Do this: Return the following data unchanged, line for line.

(Dataset excerpt)
--- --- ---

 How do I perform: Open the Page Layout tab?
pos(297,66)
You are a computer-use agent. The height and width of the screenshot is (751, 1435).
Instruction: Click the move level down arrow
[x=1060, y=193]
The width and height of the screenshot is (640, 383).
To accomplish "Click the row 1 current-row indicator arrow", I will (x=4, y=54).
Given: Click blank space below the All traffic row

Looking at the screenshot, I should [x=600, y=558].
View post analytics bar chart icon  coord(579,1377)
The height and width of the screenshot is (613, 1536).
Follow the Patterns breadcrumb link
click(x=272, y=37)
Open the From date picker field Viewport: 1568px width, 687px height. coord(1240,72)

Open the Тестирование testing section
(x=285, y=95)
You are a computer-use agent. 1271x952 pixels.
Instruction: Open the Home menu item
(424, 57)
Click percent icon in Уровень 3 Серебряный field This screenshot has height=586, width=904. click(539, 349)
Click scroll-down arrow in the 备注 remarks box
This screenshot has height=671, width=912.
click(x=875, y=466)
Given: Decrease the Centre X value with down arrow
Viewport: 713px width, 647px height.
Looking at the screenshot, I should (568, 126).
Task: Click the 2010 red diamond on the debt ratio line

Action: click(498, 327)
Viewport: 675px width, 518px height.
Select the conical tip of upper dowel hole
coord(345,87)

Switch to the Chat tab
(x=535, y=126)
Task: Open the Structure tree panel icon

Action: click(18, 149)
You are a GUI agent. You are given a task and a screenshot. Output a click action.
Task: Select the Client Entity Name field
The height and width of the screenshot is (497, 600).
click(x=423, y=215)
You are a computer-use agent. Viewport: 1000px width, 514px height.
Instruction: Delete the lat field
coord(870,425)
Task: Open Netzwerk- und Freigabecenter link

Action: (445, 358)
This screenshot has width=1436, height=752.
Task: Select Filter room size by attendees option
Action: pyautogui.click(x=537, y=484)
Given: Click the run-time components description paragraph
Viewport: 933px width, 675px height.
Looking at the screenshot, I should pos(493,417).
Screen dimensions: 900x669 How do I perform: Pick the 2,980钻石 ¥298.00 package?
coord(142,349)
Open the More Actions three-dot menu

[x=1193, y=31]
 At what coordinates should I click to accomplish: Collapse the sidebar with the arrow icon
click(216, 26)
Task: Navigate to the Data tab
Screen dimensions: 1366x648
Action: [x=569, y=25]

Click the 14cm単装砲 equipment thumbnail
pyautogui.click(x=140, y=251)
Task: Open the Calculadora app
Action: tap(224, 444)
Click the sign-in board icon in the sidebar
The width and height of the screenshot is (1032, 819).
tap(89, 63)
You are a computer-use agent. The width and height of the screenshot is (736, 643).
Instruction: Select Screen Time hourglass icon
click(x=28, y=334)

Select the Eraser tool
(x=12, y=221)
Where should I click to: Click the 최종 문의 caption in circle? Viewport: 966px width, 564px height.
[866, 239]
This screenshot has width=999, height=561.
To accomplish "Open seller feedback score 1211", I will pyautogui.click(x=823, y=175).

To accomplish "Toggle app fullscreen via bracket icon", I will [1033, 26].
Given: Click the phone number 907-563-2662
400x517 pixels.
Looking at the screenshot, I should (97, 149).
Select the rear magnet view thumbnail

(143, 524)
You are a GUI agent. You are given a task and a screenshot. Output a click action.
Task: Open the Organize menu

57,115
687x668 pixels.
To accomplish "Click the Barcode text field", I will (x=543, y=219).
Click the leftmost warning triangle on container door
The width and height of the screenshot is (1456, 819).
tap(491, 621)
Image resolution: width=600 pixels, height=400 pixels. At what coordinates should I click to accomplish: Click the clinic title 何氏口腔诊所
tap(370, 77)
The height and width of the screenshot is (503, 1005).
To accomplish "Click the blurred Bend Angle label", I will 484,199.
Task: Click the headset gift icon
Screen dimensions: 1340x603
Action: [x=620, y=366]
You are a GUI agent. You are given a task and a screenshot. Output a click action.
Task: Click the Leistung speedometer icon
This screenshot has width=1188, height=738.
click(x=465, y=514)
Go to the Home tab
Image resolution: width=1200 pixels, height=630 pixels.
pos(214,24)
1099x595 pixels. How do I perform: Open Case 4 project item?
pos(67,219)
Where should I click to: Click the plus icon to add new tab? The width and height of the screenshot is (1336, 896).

--- --- ---

Answer to the problem:
 How do I perform: Open the Page Layout tab?
pos(297,66)
You are a computer-use agent. The height and width of the screenshot is (751, 1435).
Instruction: Click the move level down arrow
[x=1060, y=193]
The width and height of the screenshot is (640, 383).
To accomplish "Click the row 1 current-row indicator arrow", I will (x=4, y=54).
Given: Click blank space below the All traffic row

Looking at the screenshot, I should [x=600, y=558].
View post analytics bar chart icon  coord(579,1377)
The height and width of the screenshot is (613, 1536).
Follow the Patterns breadcrumb link
click(x=272, y=37)
Open the From date picker field Viewport: 1568px width, 687px height. coord(1240,72)

Open the Тестирование testing section
(x=285, y=95)
You are a computer-use agent. 1271x952 pixels.
Instruction: Open the Home menu item
(424, 57)
Click percent icon in Уровень 3 Серебряный field This screenshot has height=586, width=904. click(539, 349)
Click scroll-down arrow in the 备注 remarks box
This screenshot has height=671, width=912.
click(x=875, y=466)
Given: Decrease the Centre X value with down arrow
Viewport: 713px width, 647px height.
Looking at the screenshot, I should (568, 126).
Task: Click the 2010 red diamond on the debt ratio line

Action: click(498, 327)
Viewport: 675px width, 518px height.
Select the conical tip of upper dowel hole
coord(345,87)

Switch to the Chat tab
(x=535, y=126)
Task: Open the Structure tree panel icon

Action: click(18, 149)
You are a GUI agent. You are given a task and a screenshot. Output a click action.
Task: Select the Client Entity Name field
The height and width of the screenshot is (497, 600).
click(x=423, y=215)
You are a computer-use agent. Viewport: 1000px width, 514px height.
Instruction: Delete the lat field
coord(870,425)
Task: Open Netzwerk- und Freigabecenter link

Action: (445, 358)
This screenshot has width=1436, height=752.
Task: Select Filter room size by attendees option
Action: pyautogui.click(x=537, y=484)
Given: Click the run-time components description paragraph
Viewport: 933px width, 675px height.
Looking at the screenshot, I should pos(493,417).
Screen dimensions: 900x669 How do I perform: Pick the 2,980钻石 ¥298.00 package?
coord(142,349)
Open the More Actions three-dot menu

[x=1193, y=31]
 At what coordinates should I click to accomplish: Collapse the sidebar with the arrow icon
click(216, 26)
Task: Navigate to the Data tab
Screen dimensions: 1366x648
Action: [x=569, y=25]

Click the 14cm単装砲 equipment thumbnail
pyautogui.click(x=140, y=251)
Task: Open the Calculadora app
Action: tap(224, 444)
Click the sign-in board icon in the sidebar
The width and height of the screenshot is (1032, 819).
tap(89, 63)
You are a computer-use agent. The width and height of the screenshot is (736, 643).
Instruction: Select Screen Time hourglass icon
click(x=28, y=334)

Select the Eraser tool
(x=12, y=221)
Where should I click to: Click the 최종 문의 caption in circle? Viewport: 966px width, 564px height.
[866, 239]
This screenshot has width=999, height=561.
To accomplish "Open seller feedback score 1211", I will pyautogui.click(x=823, y=175).

To accomplish "Toggle app fullscreen via bracket icon", I will [1033, 26].
Given: Click the phone number 907-563-2662
400x517 pixels.
Looking at the screenshot, I should (97, 149).
Select the rear magnet view thumbnail

(143, 524)
You are a GUI agent. You are given a task and a screenshot. Output a click action.
Task: Open the Organize menu

57,115
687x668 pixels.
To accomplish "Click the Barcode text field", I will (x=543, y=219).
Click the leftmost warning triangle on container door
The width and height of the screenshot is (1456, 819).
tap(491, 621)
Image resolution: width=600 pixels, height=400 pixels. At what coordinates should I click to accomplish: Click the clinic title 何氏口腔诊所
tap(370, 77)
The height and width of the screenshot is (503, 1005).
To accomplish "Click the blurred Bend Angle label", I will 484,199.
Task: Click the headset gift icon
Screen dimensions: 1340x603
Action: [x=620, y=366]
You are a GUI agent. You are given a task and a screenshot. Output a click action.
Task: Click the Leistung speedometer icon
This screenshot has width=1188, height=738.
click(x=465, y=514)
Go to the Home tab
Image resolution: width=1200 pixels, height=630 pixels.
pos(214,24)
1099x595 pixels. How do I perform: Open Case 4 project item?
pos(67,219)
Where should I click to: Click the plus icon to add new tab? The width and height of the screenshot is (1336, 896).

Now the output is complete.